Yousaf has inherited a party that has proved itself unable to fulfil its only policy — secession — while neglecting its other responsibilities. Health, Yousaf’s responsibility before becoming leader, is in deeper crisis than in England. In education, once the pride of all Scottish classes, the decline represents a national catastrophe.

Still, unionists cannot rejoice. Support for the SNP has declined steadily — it is now level with a resurgent Labour Party — but support for secession remains high, in most polls only slightly below 50%. The aspiration of independence has a positive image, and it has young legs — Scots born after the mid-Eighties are more than twice as likely to favour secession than those born in the late Forties or earlier. Graduates, once less inclined towards independence, now support it in droves. Meanwhile, this constituency are repulsed by the party most associated with unionism: the Conservatives.

This social-ideological feat accomplished by Salmond and Sturgeon has meant that Scots’ politics have become very considerably dislodged from material issues — money, jobs, public services — to alight on the more fashionable bases of identity and cosmopolitanism. But again this is an illusion. The SNP, as populist in its policies and propaganda as any party in Europe, might claim a principled difference from conservative England for its liberal views on immigration, gender, the EU and public spending. But it has many fewer immigrants per head than England, and its unpopular attempt to allow men claiming to have changed gender to be housed in women’s prisons failed. The SNP is a liberal vanguard atop a conservative nation.

“The SNP are a liberal vanguard atop a conservative nation.”

*DATA EXCERPTS*.
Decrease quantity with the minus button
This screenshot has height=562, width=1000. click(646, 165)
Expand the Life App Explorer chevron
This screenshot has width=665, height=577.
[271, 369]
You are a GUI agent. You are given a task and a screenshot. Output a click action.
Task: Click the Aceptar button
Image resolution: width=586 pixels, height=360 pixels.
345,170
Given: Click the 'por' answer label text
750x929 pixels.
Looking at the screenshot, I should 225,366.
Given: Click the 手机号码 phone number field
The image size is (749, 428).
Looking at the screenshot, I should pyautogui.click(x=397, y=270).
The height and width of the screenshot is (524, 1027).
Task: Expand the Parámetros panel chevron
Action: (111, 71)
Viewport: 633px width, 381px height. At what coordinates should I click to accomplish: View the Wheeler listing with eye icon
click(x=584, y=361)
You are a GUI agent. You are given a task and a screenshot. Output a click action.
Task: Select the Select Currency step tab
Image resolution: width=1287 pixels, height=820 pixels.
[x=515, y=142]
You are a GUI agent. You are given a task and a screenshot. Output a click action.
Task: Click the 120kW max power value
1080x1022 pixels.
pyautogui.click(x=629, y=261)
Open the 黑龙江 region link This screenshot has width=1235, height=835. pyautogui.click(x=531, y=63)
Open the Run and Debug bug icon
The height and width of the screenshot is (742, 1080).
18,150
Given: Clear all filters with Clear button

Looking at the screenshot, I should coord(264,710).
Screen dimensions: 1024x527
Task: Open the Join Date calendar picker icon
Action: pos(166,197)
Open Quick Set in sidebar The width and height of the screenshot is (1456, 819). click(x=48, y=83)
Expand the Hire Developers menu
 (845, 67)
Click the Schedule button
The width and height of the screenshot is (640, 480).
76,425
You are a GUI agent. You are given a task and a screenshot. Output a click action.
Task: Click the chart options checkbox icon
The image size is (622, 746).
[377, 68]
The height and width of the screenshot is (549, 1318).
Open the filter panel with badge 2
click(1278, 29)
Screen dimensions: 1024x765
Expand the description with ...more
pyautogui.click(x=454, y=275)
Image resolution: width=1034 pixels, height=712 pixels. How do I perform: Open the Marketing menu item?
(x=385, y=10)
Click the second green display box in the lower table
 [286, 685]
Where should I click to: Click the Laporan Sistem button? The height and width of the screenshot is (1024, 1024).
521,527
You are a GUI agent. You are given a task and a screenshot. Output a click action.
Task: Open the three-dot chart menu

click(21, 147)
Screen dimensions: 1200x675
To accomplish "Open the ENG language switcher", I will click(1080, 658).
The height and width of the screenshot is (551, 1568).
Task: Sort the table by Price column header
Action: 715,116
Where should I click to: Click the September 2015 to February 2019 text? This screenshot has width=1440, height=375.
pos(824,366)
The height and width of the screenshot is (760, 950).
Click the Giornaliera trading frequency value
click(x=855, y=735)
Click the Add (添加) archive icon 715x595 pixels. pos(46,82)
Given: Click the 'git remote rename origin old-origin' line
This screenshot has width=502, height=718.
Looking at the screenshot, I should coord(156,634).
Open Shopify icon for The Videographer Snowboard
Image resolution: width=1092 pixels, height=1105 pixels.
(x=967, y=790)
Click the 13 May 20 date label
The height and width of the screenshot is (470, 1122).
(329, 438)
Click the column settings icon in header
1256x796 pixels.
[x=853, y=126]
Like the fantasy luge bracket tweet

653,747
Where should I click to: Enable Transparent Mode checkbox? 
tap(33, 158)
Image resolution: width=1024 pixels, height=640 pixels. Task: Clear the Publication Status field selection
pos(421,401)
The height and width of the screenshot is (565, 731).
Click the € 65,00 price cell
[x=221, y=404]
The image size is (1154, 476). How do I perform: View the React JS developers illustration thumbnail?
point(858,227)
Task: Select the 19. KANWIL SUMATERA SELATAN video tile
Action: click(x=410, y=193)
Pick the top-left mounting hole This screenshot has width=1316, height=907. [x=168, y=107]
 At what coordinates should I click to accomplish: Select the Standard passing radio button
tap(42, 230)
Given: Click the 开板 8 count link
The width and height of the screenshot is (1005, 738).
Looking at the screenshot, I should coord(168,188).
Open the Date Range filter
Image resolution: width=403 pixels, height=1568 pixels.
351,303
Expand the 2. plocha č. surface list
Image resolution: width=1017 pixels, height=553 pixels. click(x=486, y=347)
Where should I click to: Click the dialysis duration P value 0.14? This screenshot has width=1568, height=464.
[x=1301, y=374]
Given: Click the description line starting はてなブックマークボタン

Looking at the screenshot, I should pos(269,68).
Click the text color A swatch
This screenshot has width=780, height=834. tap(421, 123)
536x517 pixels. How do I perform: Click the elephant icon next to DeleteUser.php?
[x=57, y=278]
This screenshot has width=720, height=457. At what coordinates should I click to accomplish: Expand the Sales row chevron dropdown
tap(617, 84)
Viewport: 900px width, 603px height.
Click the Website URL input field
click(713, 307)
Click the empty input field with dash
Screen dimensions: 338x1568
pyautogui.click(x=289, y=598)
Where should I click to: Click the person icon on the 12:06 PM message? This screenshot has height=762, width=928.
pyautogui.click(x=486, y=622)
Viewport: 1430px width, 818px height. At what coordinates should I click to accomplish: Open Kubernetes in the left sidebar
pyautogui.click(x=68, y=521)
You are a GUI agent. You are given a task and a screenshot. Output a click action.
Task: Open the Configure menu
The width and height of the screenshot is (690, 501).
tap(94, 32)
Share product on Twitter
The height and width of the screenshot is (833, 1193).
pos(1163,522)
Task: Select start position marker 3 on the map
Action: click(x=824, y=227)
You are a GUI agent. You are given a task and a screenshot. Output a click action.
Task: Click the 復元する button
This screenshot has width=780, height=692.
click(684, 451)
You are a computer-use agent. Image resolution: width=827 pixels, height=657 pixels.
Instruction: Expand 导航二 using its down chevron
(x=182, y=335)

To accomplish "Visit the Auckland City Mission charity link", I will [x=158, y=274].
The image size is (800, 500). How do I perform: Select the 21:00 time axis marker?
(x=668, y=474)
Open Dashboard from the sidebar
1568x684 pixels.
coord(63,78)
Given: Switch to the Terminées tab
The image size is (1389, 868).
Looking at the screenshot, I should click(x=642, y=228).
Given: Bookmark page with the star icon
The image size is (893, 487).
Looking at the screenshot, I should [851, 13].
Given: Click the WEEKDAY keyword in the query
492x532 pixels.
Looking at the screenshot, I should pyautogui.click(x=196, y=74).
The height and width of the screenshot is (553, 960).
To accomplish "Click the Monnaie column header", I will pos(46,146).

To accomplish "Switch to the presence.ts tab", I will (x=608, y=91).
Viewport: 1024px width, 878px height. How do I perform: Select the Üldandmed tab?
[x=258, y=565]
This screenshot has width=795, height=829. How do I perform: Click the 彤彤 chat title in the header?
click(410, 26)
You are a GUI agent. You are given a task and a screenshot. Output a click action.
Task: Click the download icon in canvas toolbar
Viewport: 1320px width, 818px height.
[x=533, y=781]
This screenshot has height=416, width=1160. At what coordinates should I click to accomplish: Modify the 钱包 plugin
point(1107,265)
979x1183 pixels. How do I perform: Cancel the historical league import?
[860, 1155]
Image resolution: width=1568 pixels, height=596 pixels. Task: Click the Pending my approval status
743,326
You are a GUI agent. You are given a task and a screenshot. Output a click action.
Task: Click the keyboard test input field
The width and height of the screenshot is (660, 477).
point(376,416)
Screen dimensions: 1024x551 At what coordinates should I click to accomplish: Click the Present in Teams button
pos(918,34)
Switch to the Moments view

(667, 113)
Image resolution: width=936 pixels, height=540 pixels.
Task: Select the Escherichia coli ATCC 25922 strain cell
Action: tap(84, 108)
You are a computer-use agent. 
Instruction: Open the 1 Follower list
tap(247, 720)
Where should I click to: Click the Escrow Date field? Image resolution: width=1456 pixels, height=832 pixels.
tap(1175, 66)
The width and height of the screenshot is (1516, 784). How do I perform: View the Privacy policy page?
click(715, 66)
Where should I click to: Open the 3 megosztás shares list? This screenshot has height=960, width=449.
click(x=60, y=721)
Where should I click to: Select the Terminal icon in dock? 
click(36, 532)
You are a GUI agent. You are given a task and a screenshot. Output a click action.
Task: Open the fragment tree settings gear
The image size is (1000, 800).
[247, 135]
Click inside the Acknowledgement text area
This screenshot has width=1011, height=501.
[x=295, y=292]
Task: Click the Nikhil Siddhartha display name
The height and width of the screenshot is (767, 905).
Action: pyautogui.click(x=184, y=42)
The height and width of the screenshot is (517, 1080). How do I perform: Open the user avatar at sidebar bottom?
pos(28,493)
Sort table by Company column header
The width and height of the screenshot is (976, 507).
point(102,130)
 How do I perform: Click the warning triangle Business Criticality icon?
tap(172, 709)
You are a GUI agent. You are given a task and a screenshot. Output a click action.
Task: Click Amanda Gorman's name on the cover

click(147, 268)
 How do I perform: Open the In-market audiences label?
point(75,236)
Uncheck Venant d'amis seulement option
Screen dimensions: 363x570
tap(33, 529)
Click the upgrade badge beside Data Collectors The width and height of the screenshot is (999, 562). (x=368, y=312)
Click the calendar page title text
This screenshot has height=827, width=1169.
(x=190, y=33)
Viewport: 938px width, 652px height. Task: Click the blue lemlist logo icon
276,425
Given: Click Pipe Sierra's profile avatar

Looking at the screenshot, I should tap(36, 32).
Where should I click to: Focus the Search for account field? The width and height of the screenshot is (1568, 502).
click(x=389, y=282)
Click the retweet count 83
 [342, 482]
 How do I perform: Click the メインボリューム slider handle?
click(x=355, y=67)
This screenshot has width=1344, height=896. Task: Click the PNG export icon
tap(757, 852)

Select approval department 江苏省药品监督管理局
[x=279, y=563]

*EXERCISE DIRECTIONS*. Transcribe the part of the commentary on the SNP between "Yousaf has inherited" and "a national catastrophe.", inclusive. None of the entries are needed for what comes next.

*TASK ANSWER*.
Yousaf has inherited a party that has proved itself unable to fulfil its only policy — secession — while neglecting its other responsibilities. Health, Yousaf’s responsibility before becoming leader, is in deeper crisis than in England. In education, once the pride of all Scottish classes, the decline represents a national catastrophe.